July … what does it mean to you ?
For me it’s the start of a long hot summer [hopefully] alfresco ‘everything’ in the garden , weekends away, my best friends birthday.
It is also a painful reminder that in just a few days time, 2 years ago , my mum and best friend died.
July 10th at 3.40pm in palliative care with Dad & I sat by her bedside.
I’ll not lie I’m in a weird-ass mood
To the people who think I should man up and get on with it … “after all it has been 2 years now Tracey” [ Yes people have actually said that to me ] … I hope you grow to have a little compassion and understanding
Grief is a weird, complex journey. It is very different and personal for each one of us. I can’t just snap out of it, but please don’t think for one minute I sit suffocating in my own sadness and ‘pity-party’ because I really don’t.

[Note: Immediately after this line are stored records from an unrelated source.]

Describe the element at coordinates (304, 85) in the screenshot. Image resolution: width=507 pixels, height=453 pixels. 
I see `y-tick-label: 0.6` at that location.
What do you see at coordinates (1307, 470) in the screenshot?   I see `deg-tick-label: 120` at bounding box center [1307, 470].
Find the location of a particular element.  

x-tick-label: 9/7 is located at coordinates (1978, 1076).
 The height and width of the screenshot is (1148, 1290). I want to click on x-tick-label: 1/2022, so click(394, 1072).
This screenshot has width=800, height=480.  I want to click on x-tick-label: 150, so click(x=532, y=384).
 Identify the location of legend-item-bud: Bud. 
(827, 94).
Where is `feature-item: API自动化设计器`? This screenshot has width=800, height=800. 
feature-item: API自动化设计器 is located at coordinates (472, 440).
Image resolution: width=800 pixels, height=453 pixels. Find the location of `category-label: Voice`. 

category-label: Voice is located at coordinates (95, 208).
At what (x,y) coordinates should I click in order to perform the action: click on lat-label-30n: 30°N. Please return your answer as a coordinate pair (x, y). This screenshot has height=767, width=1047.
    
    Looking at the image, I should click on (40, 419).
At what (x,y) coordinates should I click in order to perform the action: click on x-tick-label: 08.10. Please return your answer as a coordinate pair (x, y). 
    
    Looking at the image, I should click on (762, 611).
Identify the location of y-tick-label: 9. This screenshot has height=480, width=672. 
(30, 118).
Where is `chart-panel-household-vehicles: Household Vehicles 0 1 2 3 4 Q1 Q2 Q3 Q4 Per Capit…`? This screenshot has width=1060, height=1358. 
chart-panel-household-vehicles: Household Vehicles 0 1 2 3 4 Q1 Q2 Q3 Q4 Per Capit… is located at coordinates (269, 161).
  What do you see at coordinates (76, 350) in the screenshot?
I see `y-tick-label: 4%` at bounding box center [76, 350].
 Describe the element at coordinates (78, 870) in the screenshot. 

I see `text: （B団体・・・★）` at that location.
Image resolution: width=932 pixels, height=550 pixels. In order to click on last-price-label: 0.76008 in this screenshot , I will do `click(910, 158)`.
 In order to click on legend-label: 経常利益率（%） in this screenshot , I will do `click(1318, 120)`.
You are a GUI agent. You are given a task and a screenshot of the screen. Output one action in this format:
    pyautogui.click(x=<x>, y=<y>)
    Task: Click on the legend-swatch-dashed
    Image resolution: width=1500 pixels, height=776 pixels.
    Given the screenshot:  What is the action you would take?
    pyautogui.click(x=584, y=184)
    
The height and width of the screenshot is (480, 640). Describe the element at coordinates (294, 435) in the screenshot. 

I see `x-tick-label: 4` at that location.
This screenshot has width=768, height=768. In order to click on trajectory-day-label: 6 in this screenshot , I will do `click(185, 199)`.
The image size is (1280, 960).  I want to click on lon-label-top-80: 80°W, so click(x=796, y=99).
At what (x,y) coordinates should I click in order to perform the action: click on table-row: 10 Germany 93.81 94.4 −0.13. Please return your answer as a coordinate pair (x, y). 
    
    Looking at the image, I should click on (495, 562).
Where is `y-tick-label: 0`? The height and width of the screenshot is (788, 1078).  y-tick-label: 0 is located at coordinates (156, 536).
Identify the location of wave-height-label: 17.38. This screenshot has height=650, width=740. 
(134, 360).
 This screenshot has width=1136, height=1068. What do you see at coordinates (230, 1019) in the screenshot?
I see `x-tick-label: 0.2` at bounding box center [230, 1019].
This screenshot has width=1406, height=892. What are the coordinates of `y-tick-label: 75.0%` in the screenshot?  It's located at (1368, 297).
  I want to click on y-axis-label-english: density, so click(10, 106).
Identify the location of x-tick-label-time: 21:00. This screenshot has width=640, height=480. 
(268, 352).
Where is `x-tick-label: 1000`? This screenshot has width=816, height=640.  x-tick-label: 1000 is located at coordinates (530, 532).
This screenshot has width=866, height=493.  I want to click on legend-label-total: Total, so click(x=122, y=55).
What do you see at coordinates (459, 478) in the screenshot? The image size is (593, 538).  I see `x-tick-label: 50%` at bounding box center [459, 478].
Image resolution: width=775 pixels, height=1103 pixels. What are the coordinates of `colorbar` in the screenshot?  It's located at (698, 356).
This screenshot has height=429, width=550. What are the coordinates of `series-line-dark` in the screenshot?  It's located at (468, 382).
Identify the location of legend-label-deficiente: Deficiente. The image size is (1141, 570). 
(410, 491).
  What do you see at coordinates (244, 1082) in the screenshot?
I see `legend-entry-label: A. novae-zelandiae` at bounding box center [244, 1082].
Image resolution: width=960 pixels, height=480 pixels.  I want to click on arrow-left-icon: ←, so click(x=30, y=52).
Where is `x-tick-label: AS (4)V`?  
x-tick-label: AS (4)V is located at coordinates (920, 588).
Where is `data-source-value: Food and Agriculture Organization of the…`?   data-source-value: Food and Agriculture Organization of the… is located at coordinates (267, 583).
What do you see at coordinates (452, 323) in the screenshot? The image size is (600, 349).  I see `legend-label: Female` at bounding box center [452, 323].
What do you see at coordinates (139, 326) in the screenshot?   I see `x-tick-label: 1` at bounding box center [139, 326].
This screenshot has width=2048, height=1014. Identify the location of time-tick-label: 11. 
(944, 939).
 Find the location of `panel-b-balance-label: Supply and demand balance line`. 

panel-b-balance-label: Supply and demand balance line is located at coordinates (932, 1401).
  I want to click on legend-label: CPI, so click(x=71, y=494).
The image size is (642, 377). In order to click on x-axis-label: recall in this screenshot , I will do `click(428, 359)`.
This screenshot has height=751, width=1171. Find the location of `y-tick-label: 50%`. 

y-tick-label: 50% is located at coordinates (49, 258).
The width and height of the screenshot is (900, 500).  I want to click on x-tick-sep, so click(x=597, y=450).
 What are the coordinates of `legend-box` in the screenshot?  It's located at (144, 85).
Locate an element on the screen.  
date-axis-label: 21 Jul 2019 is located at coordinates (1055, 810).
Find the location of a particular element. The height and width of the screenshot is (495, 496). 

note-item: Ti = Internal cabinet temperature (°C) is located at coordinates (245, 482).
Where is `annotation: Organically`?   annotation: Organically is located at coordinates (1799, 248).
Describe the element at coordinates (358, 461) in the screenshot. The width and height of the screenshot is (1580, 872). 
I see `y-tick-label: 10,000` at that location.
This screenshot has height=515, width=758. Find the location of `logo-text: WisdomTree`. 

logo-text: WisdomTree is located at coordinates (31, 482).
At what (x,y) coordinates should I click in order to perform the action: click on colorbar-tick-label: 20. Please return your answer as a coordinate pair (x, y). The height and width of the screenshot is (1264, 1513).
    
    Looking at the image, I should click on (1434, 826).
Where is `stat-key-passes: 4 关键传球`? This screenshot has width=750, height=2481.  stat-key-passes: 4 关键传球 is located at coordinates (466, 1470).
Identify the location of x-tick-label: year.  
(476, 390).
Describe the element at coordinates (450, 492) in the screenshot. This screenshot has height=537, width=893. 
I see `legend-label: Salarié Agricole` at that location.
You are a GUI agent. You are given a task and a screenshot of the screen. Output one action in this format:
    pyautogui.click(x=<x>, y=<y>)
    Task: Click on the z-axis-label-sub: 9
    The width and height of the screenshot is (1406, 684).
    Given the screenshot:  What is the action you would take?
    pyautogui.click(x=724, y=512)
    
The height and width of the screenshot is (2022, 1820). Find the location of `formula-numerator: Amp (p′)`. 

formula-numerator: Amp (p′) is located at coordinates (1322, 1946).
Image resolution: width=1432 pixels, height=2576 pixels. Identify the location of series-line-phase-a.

I have unwillingly learnt to lead a life without my mum around. A little emptier maybe but my life is full of laughter, amazing friends, family , Mollie Dog , Frankie Cat … and plastic man called Kev [who has now upped ship and moved in with my friend Lisa]
There are plummeting lows but these are accompanied by terrific highs. That in part is thanks to my mum for loving me unconditionally, for bringing me up to be a strong woman . One of the last things she said to me is “you are my daughter and you are stronger than you ever imagined.”
And, as always, she was right.
I know social media [Instagram especially] is perceived as a place for positivity, a place to escape. If you have followed me for a while you will know I have always tried to make my ‘space‘ as real as I can without sending you into the realms of depression . I am like the bloody Shakespeare of social media!
Life is tiring enough without having to pretend everything is ok all the time ; because who am I trying to convince and more importantly why?
At this moment in time hand on heart I am happy but I am also carrying a sadness around with me. Maybe it’s not evident for all to see but if you look into my eyes they tell a whole different story
Right now I don’t know whether to stick the kettle on , walk the dog or burst into tears
Right now … I really want my mum
* Bracelet was gifted to me by Inscripture . It is engraved with my mums handwriting which was taken from a letter she wrote to me while I was away at college.